24 avril 2024
Édito de Lamine Gharbi (Président de la FHP) – « Shaker » et potion amère
Nous voyons apparaitre dans les médias les mêmes « éléments de langage » pour tenter de justifier la campagne tarifaire 2024 qui a considérablement pénalisé l’hospitalisation privée. S’il a été jugé opportun de faire des « EDL », selon la formule consacrée, c’est bien parce qu’il est complexe de donner une légitimité politique à des décisions fondées sur l’arbitraire bien plus que sur la rationalité.

La référence du ministre de la Santé au « shaker » dans le Figaro du 23 avril prêterait à sourire si elle n’engageait pas la survie de l’un des principaux acteurs de santé dans notre pays.
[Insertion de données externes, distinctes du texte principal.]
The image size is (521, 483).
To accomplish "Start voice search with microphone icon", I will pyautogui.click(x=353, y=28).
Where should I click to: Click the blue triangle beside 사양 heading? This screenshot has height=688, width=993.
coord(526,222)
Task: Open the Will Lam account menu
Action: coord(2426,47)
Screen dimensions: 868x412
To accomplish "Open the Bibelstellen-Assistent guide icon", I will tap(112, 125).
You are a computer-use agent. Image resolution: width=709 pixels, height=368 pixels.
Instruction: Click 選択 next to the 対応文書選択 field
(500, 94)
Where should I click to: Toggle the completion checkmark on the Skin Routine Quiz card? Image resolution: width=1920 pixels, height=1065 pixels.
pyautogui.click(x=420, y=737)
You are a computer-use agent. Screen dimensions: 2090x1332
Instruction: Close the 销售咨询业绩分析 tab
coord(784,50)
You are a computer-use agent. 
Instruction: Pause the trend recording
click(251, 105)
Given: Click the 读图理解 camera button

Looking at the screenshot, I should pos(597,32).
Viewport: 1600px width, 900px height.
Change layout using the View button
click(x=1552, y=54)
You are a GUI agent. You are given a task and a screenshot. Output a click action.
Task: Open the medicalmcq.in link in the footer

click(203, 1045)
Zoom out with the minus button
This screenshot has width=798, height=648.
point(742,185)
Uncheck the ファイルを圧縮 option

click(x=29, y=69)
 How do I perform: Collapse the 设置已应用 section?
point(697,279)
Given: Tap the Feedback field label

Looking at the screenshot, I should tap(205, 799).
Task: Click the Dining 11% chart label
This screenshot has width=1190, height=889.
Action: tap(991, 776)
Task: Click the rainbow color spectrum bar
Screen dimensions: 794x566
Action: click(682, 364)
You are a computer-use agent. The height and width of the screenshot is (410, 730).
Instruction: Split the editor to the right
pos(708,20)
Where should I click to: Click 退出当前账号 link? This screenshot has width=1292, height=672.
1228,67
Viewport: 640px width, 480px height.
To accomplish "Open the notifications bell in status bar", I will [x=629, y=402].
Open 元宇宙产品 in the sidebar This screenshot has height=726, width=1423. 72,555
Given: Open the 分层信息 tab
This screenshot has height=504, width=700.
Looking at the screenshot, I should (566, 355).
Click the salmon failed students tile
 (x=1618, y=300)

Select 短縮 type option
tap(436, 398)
En tout cas, les Français seront contents d’apprendre que les récentes annonces concernant les budgets des établissements de santé sont issues de données entrées dans un « shaker », dont sort « un résultat quasi automatique »… qui nous exclut par un mystérieux effet de centrifugation.

Les enjeux et les décisions de santé méritent d’être présentés aux citoyens avec davantage de sérieux et de rigueur.

NON, les tarifs ne sont pas en hausse dans le public comme dans le privé.  En français, le mot « comme » appelle une équité. Or, à 4,3% pour le public vs 0,3% pour le secteur privé, nul besoin de sens mathématique poussé pour constater l’ampleur de la différence : quatorze fois plus d’augmentation pour l’un par rapport à l’autre. De surcroit, le secteur public a perçu en 2023 plus de deux milliards d’euros supplémentaires pour financer une activité qui n’a pas été réalisée.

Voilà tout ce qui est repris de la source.